Попутный ветер | страница 63
Ноги коснулось что-то липкое и холодное. Рыба? Разве тут водятся рыбы? Он попробовал перевернуться на живот, но ощутил, что половина тела стала будто деревянная и не слушалась.
А брат всё кричал и кричал. Пока не нырнул в воду. Олаф никогда прежде не видел, чтобы тот так быстро плавал, широко размахивая руками, молотя ногами со всей силы и не переставая громко выкрикивать его имя.
Олафу почему-то было всё равно. Безразлично, что он начинает погружаться в воду. Вот она заливает шею, подбородок, касается сомкнутых губ, заполняет ноздри, смыкается над ним. Краем сознания мальчик понимал, что ещё пара минут — и ему станет нечем дышать. Он умрёт. Но это казалось таким нереальным и далёким, что не волновало.
А липкое и холодное продолжало опутывать его своим невидимым коконом. Конечно! Как Олаф не понял сразу — это не он не может двигаться, это просто кокон мешает.
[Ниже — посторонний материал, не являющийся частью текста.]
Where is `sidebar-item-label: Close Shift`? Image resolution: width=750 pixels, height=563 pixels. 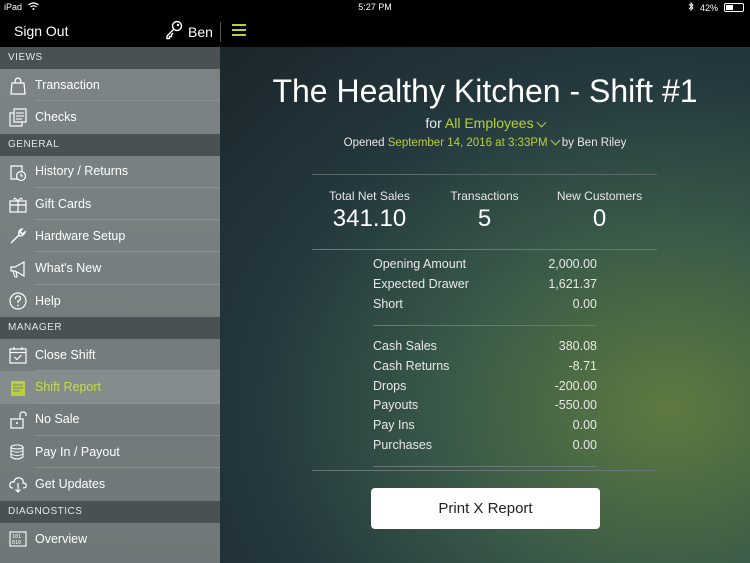
sidebar-item-label: Close Shift is located at coordinates (128, 356).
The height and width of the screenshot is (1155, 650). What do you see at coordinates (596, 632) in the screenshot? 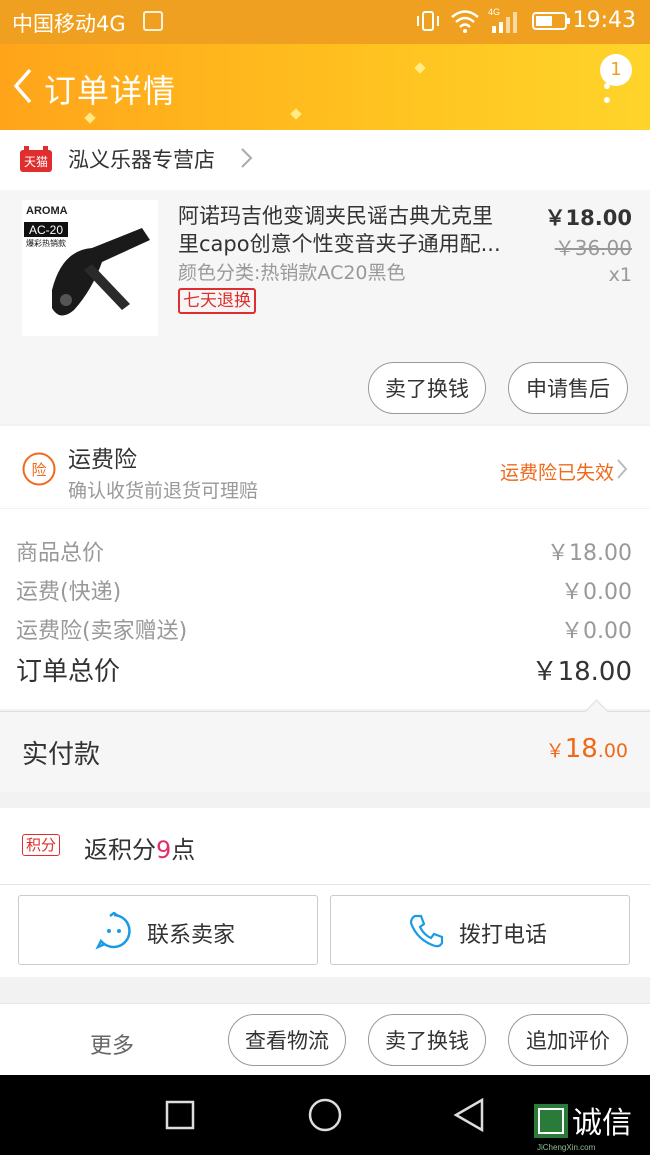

Брат тем временем подплыл совсем близко. Олаф хотел сказать, чтобы тот не беспокоился, что ему не страшно. Но не мог. Толща воды увеличивалась медленно и неотвратимо. Потом заполыхали молнии, послышался треск, запахло палёным, как будто вода могла гореть. Красные разводы витиеватыми кляксами окрасили все вокруг. И в тот же миг Олаф почувствовал боль: в ногах, груди, лёгких. Начал биться, вырываться из холодного липкого кокона.
Брат уже не кричал, он был бледным, с черными от ужаса глазами. Вокруг него вода была алого цвета. Мальчишки обнялись и, исхитрившись не мешать друг другу, поплыли. Было уже не до цветов. Лишь их сладкий, удушливый запах теперь навек стал для Олафа символом беды и ужаса.
И над головой затянули свои песни все, кому Олаф когда-то пытался помочь, но не смог. Мелькала девочка из рыбацкой деревни. Она отнесла подаренные им сигменты отцу, а тот напился на них вусмерть, и в горячке выгнал кровиночку на мороз.
Он возвращался домой. Если эту лачугу можно было назвать домом — так, временное убежище. Надеялся на кружку горячего чая. Мороз уже прихватил щеки, шаловливым псом искусал пальцы рук и ног, пытался пролезть под плащ, но Олаф запахнул полы плотнее.
Девочка лежала прямо перед дверью. Беленькая, прозрачная, в лёгкой не по сезону одежонке. Словно вылепленная из снега. Ледяная крупка уже облепила сомкнутые ресницы, брови — и не таяла. Малышка казалась смутно знакомой. Но вспоминать — не было времени. Олаф отпёр замок. Подхватил хрупкое тело на руки и, пинком распахнув дверь, зашёл в лачугу. Не дожидаясь, пока разгорятся огневики на стенах, на ощупь добрался до лежанки и положил на неё девочку. Накрыл одеялом, сверху — шкурой, зажёг огонь в очаге. Гостья не подавала признаков жизни. Мелкие капельки, как невыплаканные слезы, заструились по её щёкам — это таял снег.